> [WHAT TO WORK ON] An identical transcription of the records is required.

> [MATERIAL FOR THE TASK]
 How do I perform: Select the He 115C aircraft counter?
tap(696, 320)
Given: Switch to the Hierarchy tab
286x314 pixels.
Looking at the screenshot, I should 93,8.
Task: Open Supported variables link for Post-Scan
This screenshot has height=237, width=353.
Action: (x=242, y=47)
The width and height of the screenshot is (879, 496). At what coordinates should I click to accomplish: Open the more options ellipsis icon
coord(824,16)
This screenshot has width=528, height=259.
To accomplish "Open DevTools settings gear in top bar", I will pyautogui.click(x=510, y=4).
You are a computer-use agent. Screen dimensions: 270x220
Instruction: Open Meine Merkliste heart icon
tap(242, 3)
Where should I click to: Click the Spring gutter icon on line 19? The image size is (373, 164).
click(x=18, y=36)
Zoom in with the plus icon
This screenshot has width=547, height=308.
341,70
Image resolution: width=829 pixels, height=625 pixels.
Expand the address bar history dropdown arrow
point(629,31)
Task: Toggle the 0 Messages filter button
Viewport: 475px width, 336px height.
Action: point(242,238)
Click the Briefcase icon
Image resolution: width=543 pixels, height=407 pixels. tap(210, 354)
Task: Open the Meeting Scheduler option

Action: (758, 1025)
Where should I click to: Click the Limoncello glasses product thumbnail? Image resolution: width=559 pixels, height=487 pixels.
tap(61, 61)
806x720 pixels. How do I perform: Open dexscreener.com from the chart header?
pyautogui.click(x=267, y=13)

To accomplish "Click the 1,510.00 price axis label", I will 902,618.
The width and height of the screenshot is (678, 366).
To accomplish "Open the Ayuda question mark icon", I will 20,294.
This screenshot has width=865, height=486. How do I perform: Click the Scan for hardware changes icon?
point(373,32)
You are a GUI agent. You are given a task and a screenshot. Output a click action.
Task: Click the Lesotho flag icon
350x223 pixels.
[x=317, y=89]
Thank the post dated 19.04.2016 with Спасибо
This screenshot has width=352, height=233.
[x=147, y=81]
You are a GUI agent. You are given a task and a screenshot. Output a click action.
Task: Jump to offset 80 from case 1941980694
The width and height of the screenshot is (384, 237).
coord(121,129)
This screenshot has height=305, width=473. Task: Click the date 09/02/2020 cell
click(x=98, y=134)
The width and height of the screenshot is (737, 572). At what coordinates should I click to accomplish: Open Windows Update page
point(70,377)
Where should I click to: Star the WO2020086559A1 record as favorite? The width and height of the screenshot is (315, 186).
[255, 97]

> [OUTPUT BELOW]
 How do I perform: Select the He 115C aircraft counter?
tap(696, 320)
Given: Switch to the Hierarchy tab
286x314 pixels.
Looking at the screenshot, I should 93,8.
Task: Open Supported variables link for Post-Scan
This screenshot has height=237, width=353.
Action: (x=242, y=47)
The width and height of the screenshot is (879, 496). At what coordinates should I click to accomplish: Open the more options ellipsis icon
coord(824,16)
This screenshot has width=528, height=259.
To accomplish "Open DevTools settings gear in top bar", I will pyautogui.click(x=510, y=4).
You are a computer-use agent. Screen dimensions: 270x220
Instruction: Open Meine Merkliste heart icon
tap(242, 3)
Where should I click to: Click the Spring gutter icon on line 19? The image size is (373, 164).
click(x=18, y=36)
Zoom in with the plus icon
This screenshot has width=547, height=308.
341,70
Image resolution: width=829 pixels, height=625 pixels.
Expand the address bar history dropdown arrow
point(629,31)
Task: Toggle the 0 Messages filter button
Viewport: 475px width, 336px height.
Action: point(242,238)
Click the Briefcase icon
Image resolution: width=543 pixels, height=407 pixels. tap(210, 354)
Task: Open the Meeting Scheduler option

Action: (758, 1025)
Where should I click to: Click the Limoncello glasses product thumbnail? Image resolution: width=559 pixels, height=487 pixels.
tap(61, 61)
806x720 pixels. How do I perform: Open dexscreener.com from the chart header?
pyautogui.click(x=267, y=13)

To accomplish "Click the 1,510.00 price axis label", I will 902,618.
The width and height of the screenshot is (678, 366).
To accomplish "Open the Ayuda question mark icon", I will 20,294.
This screenshot has width=865, height=486. How do I perform: Click the Scan for hardware changes icon?
point(373,32)
You are a GUI agent. You are given a task and a screenshot. Output a click action.
Task: Click the Lesotho flag icon
350x223 pixels.
[x=317, y=89]
Thank the post dated 19.04.2016 with Спасибо
This screenshot has width=352, height=233.
[x=147, y=81]
You are a GUI agent. You are given a task and a screenshot. Output a click action.
Task: Jump to offset 80 from case 1941980694
The width and height of the screenshot is (384, 237).
coord(121,129)
This screenshot has height=305, width=473. Task: Click the date 09/02/2020 cell
click(x=98, y=134)
The width and height of the screenshot is (737, 572). At what coordinates should I click to accomplish: Open Windows Update page
point(70,377)
Where should I click to: Star the WO2020086559A1 record as favorite? The width and height of the screenshot is (315, 186).
[255, 97]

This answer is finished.